WORK INSTRUCTIONS :: Copy every line that contains the string "Google" from the entries below.

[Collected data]
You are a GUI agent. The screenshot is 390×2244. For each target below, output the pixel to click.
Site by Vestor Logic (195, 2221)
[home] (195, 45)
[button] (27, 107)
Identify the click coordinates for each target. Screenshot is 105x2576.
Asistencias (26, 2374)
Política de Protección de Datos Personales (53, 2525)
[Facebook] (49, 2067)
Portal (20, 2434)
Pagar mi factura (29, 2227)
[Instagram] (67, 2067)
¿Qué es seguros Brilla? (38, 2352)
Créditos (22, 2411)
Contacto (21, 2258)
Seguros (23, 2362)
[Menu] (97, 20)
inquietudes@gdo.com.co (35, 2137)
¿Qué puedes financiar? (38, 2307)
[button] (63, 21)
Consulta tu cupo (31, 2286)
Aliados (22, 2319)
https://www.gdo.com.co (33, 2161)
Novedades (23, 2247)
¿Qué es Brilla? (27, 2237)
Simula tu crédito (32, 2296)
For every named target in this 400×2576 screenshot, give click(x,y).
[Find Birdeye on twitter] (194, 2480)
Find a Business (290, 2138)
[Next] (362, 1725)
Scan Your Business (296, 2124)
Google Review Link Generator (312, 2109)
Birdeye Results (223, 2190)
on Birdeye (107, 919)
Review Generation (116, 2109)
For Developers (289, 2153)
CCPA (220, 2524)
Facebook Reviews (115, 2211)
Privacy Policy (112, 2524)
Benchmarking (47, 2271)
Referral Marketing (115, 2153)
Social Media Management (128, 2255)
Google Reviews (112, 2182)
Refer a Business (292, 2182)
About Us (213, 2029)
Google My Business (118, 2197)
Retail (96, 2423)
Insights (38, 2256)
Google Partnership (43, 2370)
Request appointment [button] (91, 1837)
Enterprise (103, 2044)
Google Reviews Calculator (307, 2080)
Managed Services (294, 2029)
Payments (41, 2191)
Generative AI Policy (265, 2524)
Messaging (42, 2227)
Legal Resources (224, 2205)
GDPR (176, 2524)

SOLUTION FOR THIS TASK ::
Google Review Link Generator (312, 2109)
Google Reviews (112, 2182)
Google My Business (118, 2197)
Google Partnership (43, 2370)
Google Reviews Calculator (307, 2080)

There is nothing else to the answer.